**The problem**.
Print the lines from the line containing "This screenshot has height=488, width=868." through the line containing "The width and", inclusive, reproducing each one without any change.

**Data to use**.
Begin

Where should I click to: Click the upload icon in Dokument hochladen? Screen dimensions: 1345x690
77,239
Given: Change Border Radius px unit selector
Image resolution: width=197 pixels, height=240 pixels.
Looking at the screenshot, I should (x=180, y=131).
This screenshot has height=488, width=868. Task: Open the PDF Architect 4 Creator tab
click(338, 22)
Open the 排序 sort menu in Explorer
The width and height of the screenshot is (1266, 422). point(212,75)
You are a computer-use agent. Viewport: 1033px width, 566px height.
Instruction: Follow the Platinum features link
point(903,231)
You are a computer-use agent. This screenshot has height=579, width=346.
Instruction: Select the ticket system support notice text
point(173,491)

End
Begin

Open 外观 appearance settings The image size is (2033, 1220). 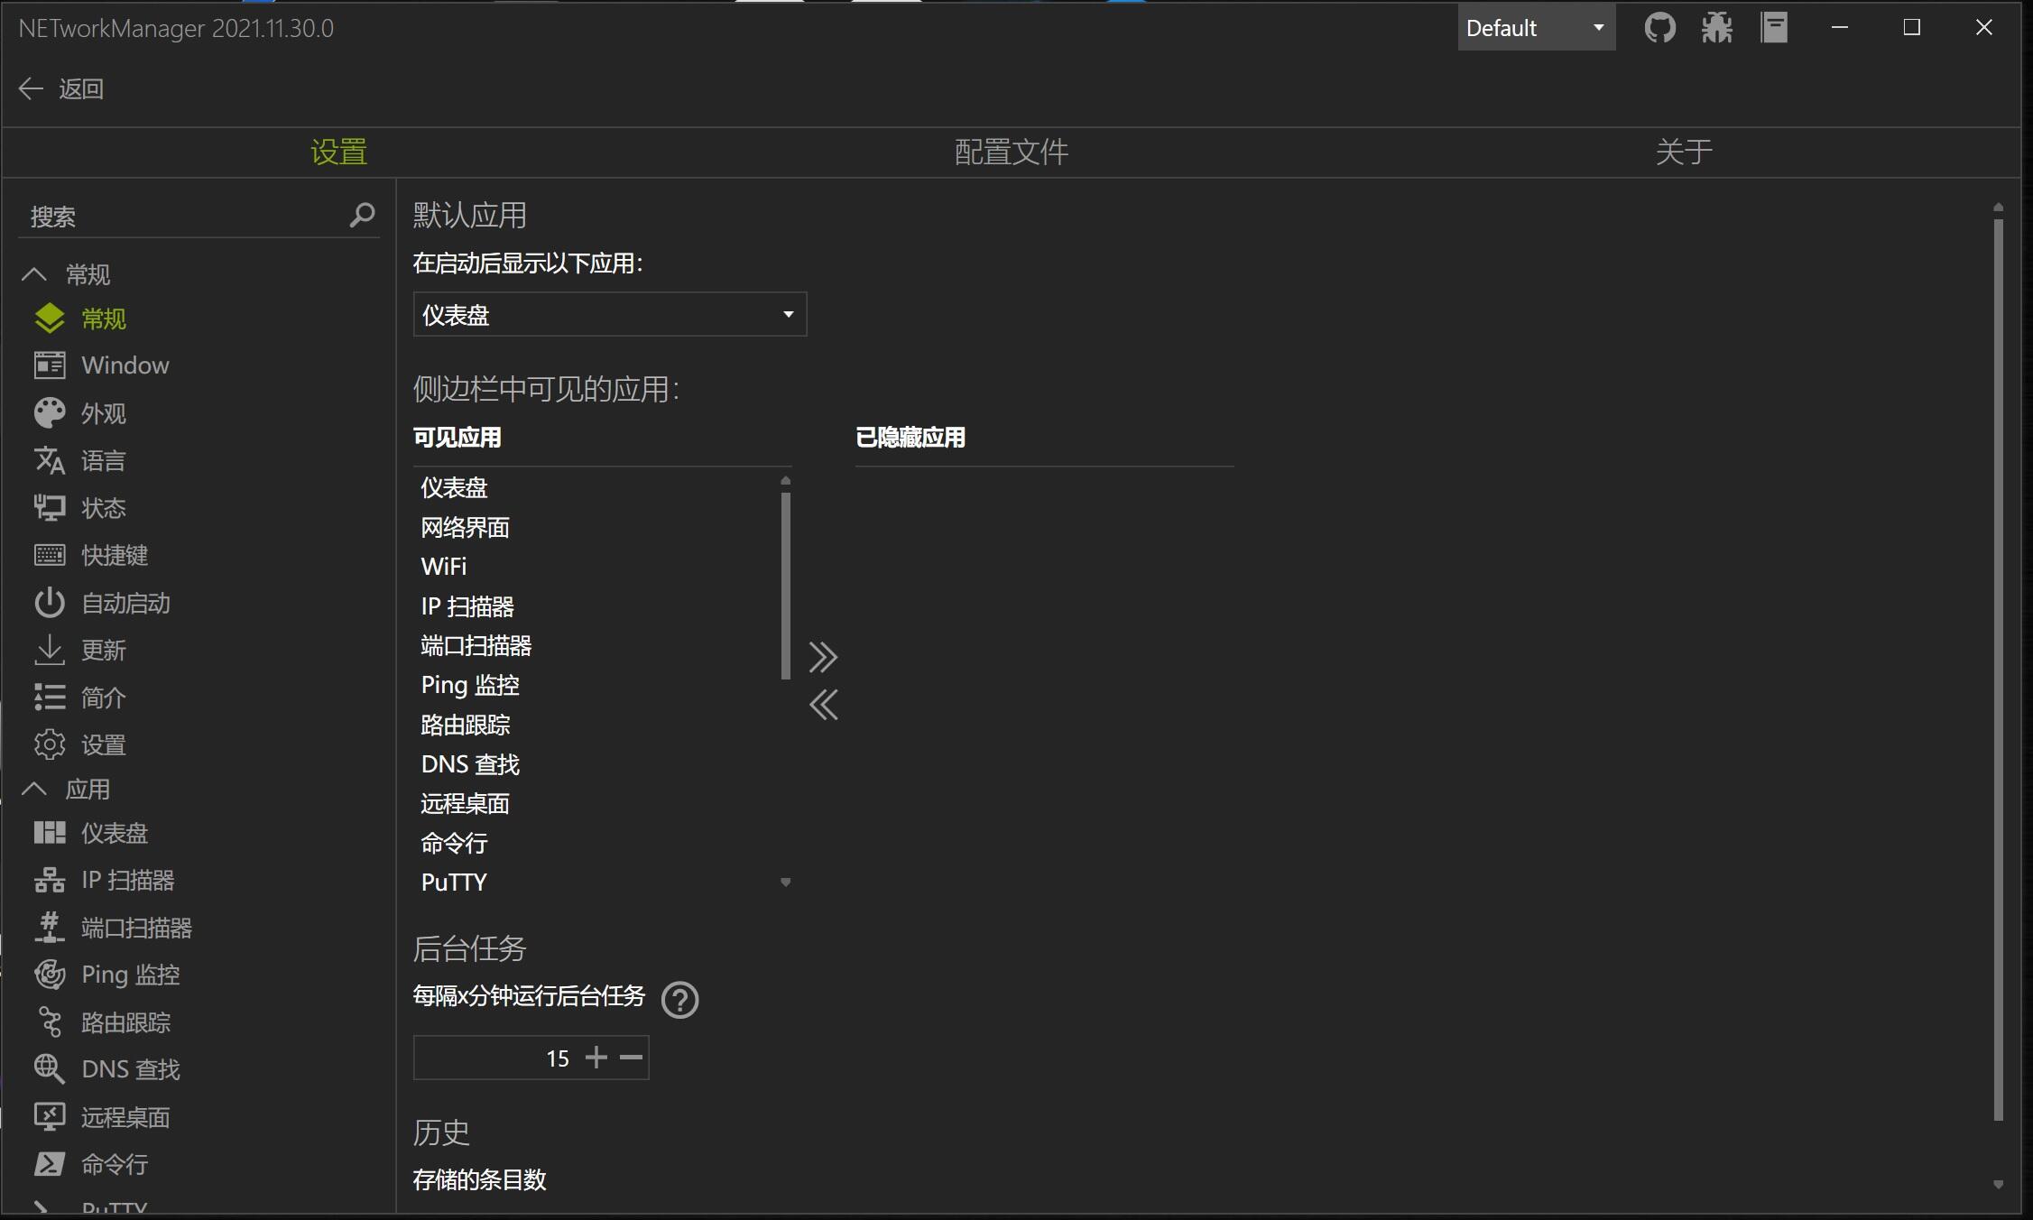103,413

End
Begin

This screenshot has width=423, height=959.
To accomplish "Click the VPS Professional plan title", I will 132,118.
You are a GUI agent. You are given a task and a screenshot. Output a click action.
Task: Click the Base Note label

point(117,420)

End

**Task solution**.
This screenshot has height=488, width=868. Task: Open the PDF Architect 4 Creator tab
click(338, 22)
Open the 排序 sort menu in Explorer
The width and height of the screenshot is (1266, 422). point(212,75)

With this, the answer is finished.